Review of information in connection with the Offer

Ellevio has, in connection with the preparations of the Offer, conducted a due diligence review of Dala Energi. Dala Energi has confirmed that Ellevio has not been provided with any inside information in connection with the due diligence review.

Approvals from authorities

Completion of the Offer is conditional upon, inter alia, all necessary clearances, approvals, decisions and other actions from authorities or similar, being obtained, in each case on terms which, in Ellevio’s opinion, are acceptable.

Preliminary timetable

Publication of the offer document (only in Swedish)                  4 April 2024

Acceptance period                                                             5 April 2024 – 28 June 2024

Commencement of settlement                                               5 July 2024


As set out above, the completion of the Offer is conditional upon, inter alia, the receipt of all regulatory, governmental or similar clearances, approvals and decisions that are necessary for the Offer and the acquisition of Dala Energi. Such clearances, approvals and decisions are expected to have been received by the end of the acceptance period for the Offer. If all relevant clearances, approvals and decisions are received in such time that the acceptance period can be closed before 28 June 2024, Ellevio may announce an earlier end date of the acceptance period, provided that such announcement can be made not less than two weeks prior to the new date of expiry of the acceptance period.

Ellevio reserves the right to extend the acceptance period, as well as to postpone the settlement date. A notice of any such extension or postponement will be announced by Ellevio by means of a press release in accordance with applicable rules and regulations.

Ellevio has been granted an exemption from the Swedish Securities Council (Ruling 2024:26) permitting that the initial acceptance period for the Offer is longer than ten weeks (up to twelve weeks, subject to any extensions) to enable for municipal decision-making processes of Dala Energi's three largest shareholders within this time period.

Redemption proceedings and delisting

As soon as possible after Ellevio has acquired shares representing more than 90 per cent of the total number of shares in Dala Energi, Ellevio intends to commence redemption proceedings under the Swedish Companies Act (Sw. aktiebolagslagen (2005:551)) to acquire all remaining shares in Dala Energi. In connection therewith, Ellevio intends to promote delisting of Dala Energi’s shares from Nasdaq First North Growth Market.

Applicable law and disputes


The Offer and the agreements entered into in relation to the Offer shall be governed by Swedish law. The Takeover Rules and the Swedish Securities Council’s rulings and statements on the interpretation and application of the Takeover Rules are applicable to the Offer. Disputes concerning, or arising in connection with the Offer, shall be settled exclusively by Swedish courts, with the Stockholm District Court as first instance.

Advisors

Ellevio has retained ICECAPITAL as financial advisor and Vinge as legal advisor in connection with the Offer.

Ellevio Holding 1 AB

The board of directors

Information about the Offer

Information about the Offer is available at:

www.framtidens-energi.se

The information was submitted for publication on 2 April 2024 at 07:30 a.m. (CEST).

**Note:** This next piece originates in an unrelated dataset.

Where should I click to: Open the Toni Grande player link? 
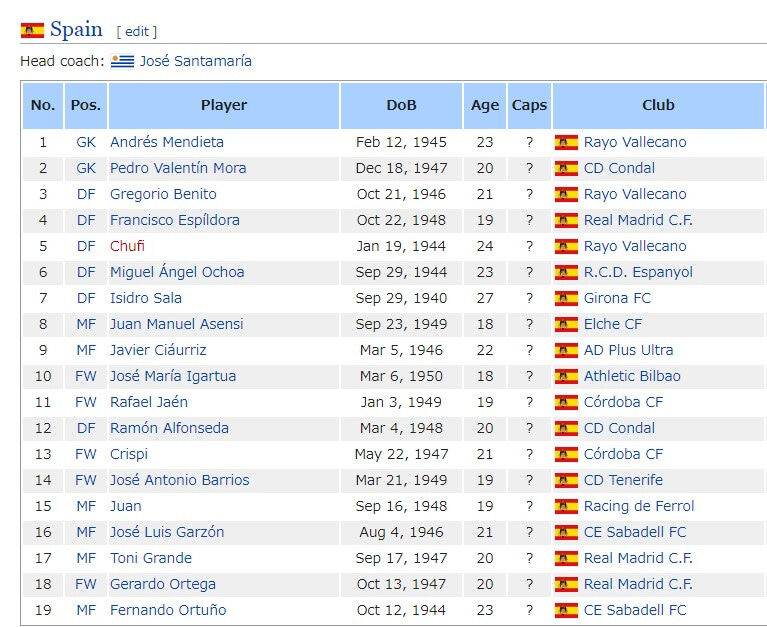151,558
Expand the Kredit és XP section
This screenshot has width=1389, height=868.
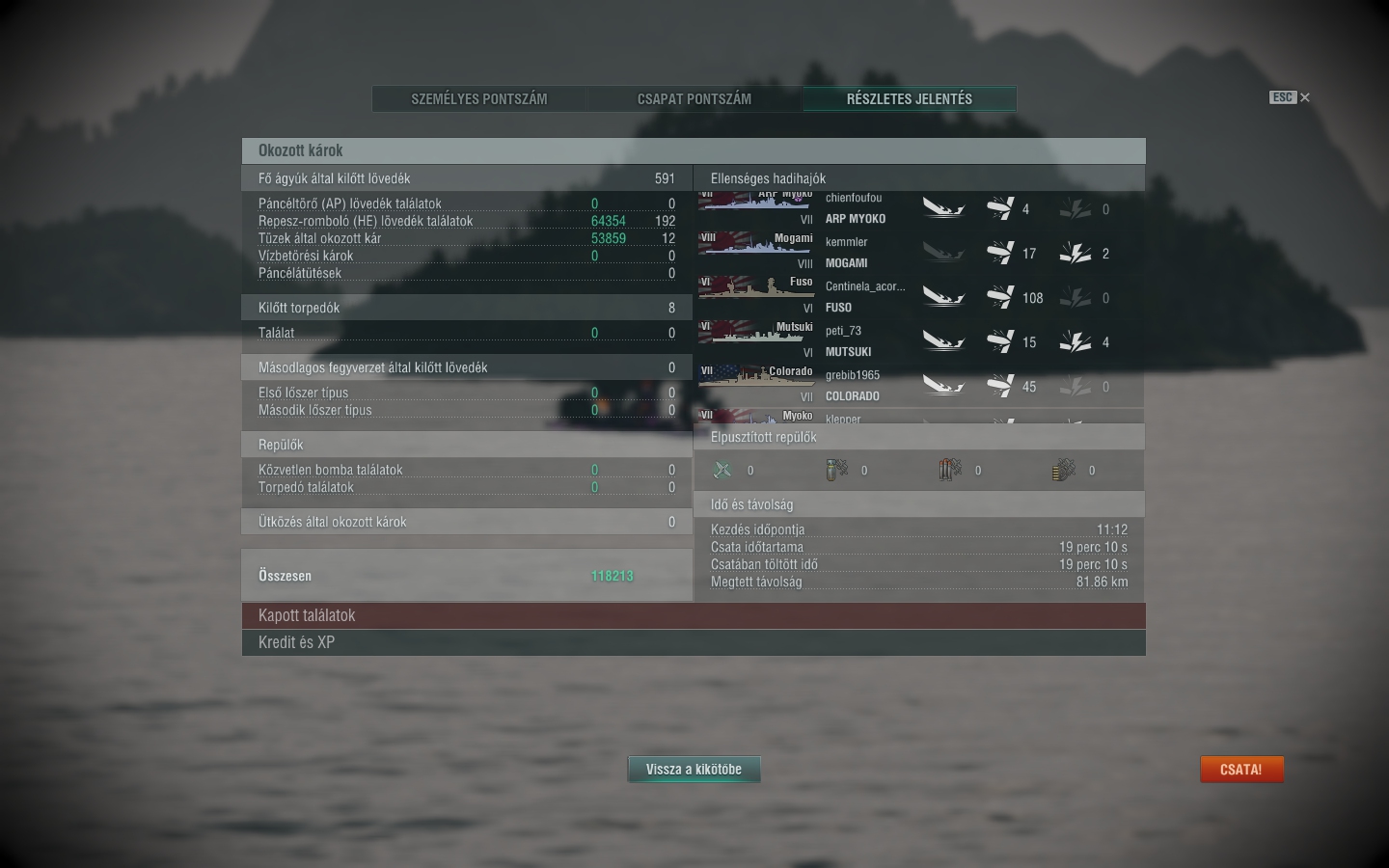pos(694,642)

For additional information, please contact:

Sarah Östberg, +46 (0)70-971 12 40

framtidens-energi@ellevio.se

Ellevio press centre +46 (0)20-20 20 60 (available 24/7)

Important information

This press release has been published in Swedish and English. In the event of any discrepancy in content between the two language versions, the Swedish version shall prevail.

This press release does not constitute an offer to purchase or sell shares, nor does it constitute an invitation to offer to buy or sell shares.

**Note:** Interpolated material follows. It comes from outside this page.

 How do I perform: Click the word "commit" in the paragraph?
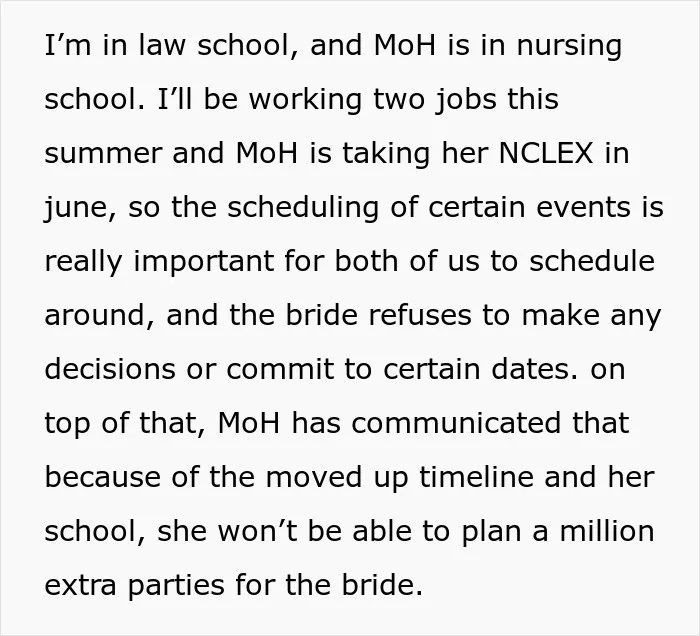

The Offer, pursuant to the terms and conditions presented in this press release, is not being made to persons whose participation in the Offer requires that additional offer documents be prepared or registration effected or that any other measures be taken in addition to those required under Swedish law.

The distribution of this press release and other documentation related to the Offer may in certain jurisdictions be restricted or affected by the laws of such jurisdictions. Accordingly, copies of this communication are not being, and must not be, mailed or otherwise forwarded, distributed or sent in, into or from any such jurisdiction. Therefore, persons who receive this communication (including, without limitation, nominees, trustees and custodians) and are subject to the laws of any such jurisdiction will need to inform themselves about, and observe, any applicable restrictions or requirements. Any failure to do so may constitute a violation of the securities laws of any such jurisdiction. To the fullest extent permitted by applicable law, Ellevio disclaims any responsibility or liability for the violations of any such restrictions by any person.

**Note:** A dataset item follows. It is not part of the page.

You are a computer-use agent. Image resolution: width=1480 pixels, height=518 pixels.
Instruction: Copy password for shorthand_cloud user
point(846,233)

In accordance with Swedish law and customary practices, Ellevio or its closely related parties or its proxies (on behalf of Ellevio or, as applicable, its closely related parties) and closely related parties of its financial advisers may, at various times and by means other than the Offer, directly or indirectly, acquire or arrange for the acquisition of shares in Dala Energi comprised by the Offer or other securities exercisable, convertible or exchangeable for such shares, prior to or during the period of acceptance of the Offer. Such acquisitions may be made either on the open market or through private transactions. Information on such acquisitions or arrangements for acquisitions will be published in accordance with applicable Swedish law.

The Offer is not being made, and this press release may not be distributed, directly or indirectly, in or into, nor will any tender of shares be accepted from or on behalf of shareholders in Australia, Hong Kong, Japan, Canada, New Zealand, the United States or South Africa, or any jurisdiction in which the making of the Offer, the distribution of this press release or the acceptance of any tender of shares would contravene applicable laws or regulations or require further offer documents, filings or other measures in addition to those required under Swedish law.

The Offer, the information and documents contained in this press release are not being made and have not been approved by an authorized person for the purposes of section 21 of the UK Financial Services and Markets Act 2000 (the “FSMA”). Accordingly, the information and documents contained in this press release are not being distributed to, and must not be passed on to, the general public in the United Kingdom, unless an exemption applies. The communication of the information and documents contained in this press release is exempt from the restriction on financial promotions under section 21 of the FSMA on the basis that it is a communication by or on behalf of a body corporate which relates to a transaction to acquire day to day control of the affairs of a body corporate; or to acquire 50 per cent or more of the voting shares in a body corporate, within article 62 of the UK Financial Services and Markets Act 2000 (Financial Promotion) Order 2005.

Statements in this press release relating to future status or circumstances, including statements regarding future performance, growth and other trend projections and the other benefits of the Offer, are forward-looking statements. These statements may generally, but not always, be identified by the use of words such as “anticipates”, “intends”, “expects”, “believes”, or similar expressions. By their nature, forward-looking statements involve risk and uncertainty because they relate to events and depend on circumstances that will occur in the future. There can be no assurance that actual results will not differ materially from those expressed or implied by these forward-looking statements due to many factors, many of which are outside the control of Ellevio and Dala Energi. Any such forward-looking statements speak only as of the date on which they are made and Ellevio has no obligation (and undertakes no such obligation) to update or revise any of them, whether as a result of new information, future events or otherwise, except for in accordance with applicable laws and regulations.

[1] A private limited liability company with corporate registration number 559005-2444, domiciled in Stockholm.

[2] A public limited liability company with corporate registration number 556000-9374, domiciled in Leksand.

[3] Source for Dala Energi’s share prices: Nasdaq First North Growth Market.